▶ PROBLEM DESCRIPTION
Return each of the following rows unchanged, character for character.

***

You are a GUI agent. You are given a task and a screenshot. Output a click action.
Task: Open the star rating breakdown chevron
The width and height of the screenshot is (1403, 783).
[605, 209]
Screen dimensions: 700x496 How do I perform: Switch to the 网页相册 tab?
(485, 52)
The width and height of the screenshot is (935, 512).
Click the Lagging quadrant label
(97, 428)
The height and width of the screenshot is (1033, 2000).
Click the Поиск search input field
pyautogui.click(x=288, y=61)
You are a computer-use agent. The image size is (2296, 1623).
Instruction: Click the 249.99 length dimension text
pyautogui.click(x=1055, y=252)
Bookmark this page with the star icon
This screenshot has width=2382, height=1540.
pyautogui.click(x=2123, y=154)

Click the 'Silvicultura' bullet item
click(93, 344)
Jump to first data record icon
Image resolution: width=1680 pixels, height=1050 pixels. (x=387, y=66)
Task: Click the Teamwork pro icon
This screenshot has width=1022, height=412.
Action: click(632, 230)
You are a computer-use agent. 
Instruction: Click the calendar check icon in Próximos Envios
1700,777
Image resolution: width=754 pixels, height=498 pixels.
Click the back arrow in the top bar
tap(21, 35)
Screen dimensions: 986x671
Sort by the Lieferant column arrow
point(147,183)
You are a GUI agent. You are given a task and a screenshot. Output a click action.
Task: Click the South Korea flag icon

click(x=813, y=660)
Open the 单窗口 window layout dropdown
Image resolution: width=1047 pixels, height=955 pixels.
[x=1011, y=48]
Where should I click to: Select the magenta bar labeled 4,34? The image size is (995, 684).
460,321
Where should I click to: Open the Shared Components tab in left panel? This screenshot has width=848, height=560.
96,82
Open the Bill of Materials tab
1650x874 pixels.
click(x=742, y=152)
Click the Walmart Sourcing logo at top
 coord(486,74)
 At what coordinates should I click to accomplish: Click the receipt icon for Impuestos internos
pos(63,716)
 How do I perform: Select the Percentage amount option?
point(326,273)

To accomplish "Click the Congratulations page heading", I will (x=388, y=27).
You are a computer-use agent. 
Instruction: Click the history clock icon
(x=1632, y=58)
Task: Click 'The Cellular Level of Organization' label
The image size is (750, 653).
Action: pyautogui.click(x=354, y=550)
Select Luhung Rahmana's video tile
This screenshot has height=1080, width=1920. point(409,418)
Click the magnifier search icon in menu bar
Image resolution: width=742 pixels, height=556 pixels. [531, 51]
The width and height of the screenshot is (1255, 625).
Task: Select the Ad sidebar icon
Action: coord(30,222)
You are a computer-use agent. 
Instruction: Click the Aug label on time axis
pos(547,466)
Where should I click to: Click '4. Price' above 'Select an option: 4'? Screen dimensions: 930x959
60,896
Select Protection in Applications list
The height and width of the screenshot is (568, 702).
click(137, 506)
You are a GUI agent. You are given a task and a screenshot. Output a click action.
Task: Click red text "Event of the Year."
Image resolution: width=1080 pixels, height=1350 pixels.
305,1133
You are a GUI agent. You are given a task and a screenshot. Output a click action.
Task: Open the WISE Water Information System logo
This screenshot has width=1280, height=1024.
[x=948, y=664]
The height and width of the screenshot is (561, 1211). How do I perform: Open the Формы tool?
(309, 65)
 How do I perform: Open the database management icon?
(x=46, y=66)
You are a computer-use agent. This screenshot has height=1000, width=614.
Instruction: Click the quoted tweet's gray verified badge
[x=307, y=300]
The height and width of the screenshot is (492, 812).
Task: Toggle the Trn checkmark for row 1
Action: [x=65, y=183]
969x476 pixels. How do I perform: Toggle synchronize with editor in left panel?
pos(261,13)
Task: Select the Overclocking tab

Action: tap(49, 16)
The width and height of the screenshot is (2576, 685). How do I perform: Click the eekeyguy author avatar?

***

▶ TASK RESULT
You are a GUI agent. You are given a task and a screenshot. Output a click action.
Task: Open the star rating breakdown chevron
The width and height of the screenshot is (1403, 783).
[605, 209]
Screen dimensions: 700x496 How do I perform: Switch to the 网页相册 tab?
(485, 52)
The width and height of the screenshot is (935, 512).
Click the Lagging quadrant label
(97, 428)
The height and width of the screenshot is (1033, 2000).
Click the Поиск search input field
pyautogui.click(x=288, y=61)
You are a computer-use agent. The image size is (2296, 1623).
Instruction: Click the 249.99 length dimension text
pyautogui.click(x=1055, y=252)
Bookmark this page with the star icon
This screenshot has width=2382, height=1540.
pyautogui.click(x=2123, y=154)

Click the 'Silvicultura' bullet item
click(93, 344)
Jump to first data record icon
Image resolution: width=1680 pixels, height=1050 pixels. (x=387, y=66)
Task: Click the Teamwork pro icon
This screenshot has width=1022, height=412.
Action: click(632, 230)
You are a computer-use agent. 
Instruction: Click the calendar check icon in Próximos Envios
1700,777
Image resolution: width=754 pixels, height=498 pixels.
Click the back arrow in the top bar
tap(21, 35)
Screen dimensions: 986x671
Sort by the Lieferant column arrow
point(147,183)
You are a GUI agent. You are given a task and a screenshot. Output a click action.
Task: Click the South Korea flag icon

click(x=813, y=660)
Open the 单窗口 window layout dropdown
Image resolution: width=1047 pixels, height=955 pixels.
[x=1011, y=48]
Where should I click to: Select the magenta bar labeled 4,34? The image size is (995, 684).
460,321
Where should I click to: Open the Shared Components tab in left panel? This screenshot has width=848, height=560.
96,82
Open the Bill of Materials tab
1650x874 pixels.
click(x=742, y=152)
Click the Walmart Sourcing logo at top
 coord(486,74)
 At what coordinates should I click to accomplish: Click the receipt icon for Impuestos internos
pos(63,716)
 How do I perform: Select the Percentage amount option?
point(326,273)

To accomplish "Click the Congratulations page heading", I will (x=388, y=27).
You are a computer-use agent. 
Instruction: Click the history clock icon
(x=1632, y=58)
Task: Click 'The Cellular Level of Organization' label
The image size is (750, 653).
Action: pyautogui.click(x=354, y=550)
Select Luhung Rahmana's video tile
This screenshot has height=1080, width=1920. point(409,418)
Click the magnifier search icon in menu bar
Image resolution: width=742 pixels, height=556 pixels. [531, 51]
The width and height of the screenshot is (1255, 625).
Task: Select the Ad sidebar icon
Action: coord(30,222)
You are a computer-use agent. 
Instruction: Click the Aug label on time axis
pos(547,466)
Where should I click to: Click '4. Price' above 'Select an option: 4'? Screen dimensions: 930x959
60,896
Select Protection in Applications list
The height and width of the screenshot is (568, 702).
click(137, 506)
You are a GUI agent. You are given a task and a screenshot. Output a click action.
Task: Click red text "Event of the Year."
Image resolution: width=1080 pixels, height=1350 pixels.
305,1133
You are a GUI agent. You are given a task and a screenshot. Output a click action.
Task: Open the WISE Water Information System logo
This screenshot has width=1280, height=1024.
[x=948, y=664]
The height and width of the screenshot is (561, 1211). How do I perform: Open the Формы tool?
(309, 65)
 How do I perform: Open the database management icon?
(x=46, y=66)
You are a computer-use agent. This screenshot has height=1000, width=614.
Instruction: Click the quoted tweet's gray verified badge
[x=307, y=300]
The height and width of the screenshot is (492, 812).
Task: Toggle the Trn checkmark for row 1
Action: [x=65, y=183]
969x476 pixels. How do I perform: Toggle synchronize with editor in left panel?
pos(261,13)
Task: Select the Overclocking tab

Action: tap(49, 16)
The width and height of the screenshot is (2576, 685). How do I perform: Click the eekeyguy author avatar?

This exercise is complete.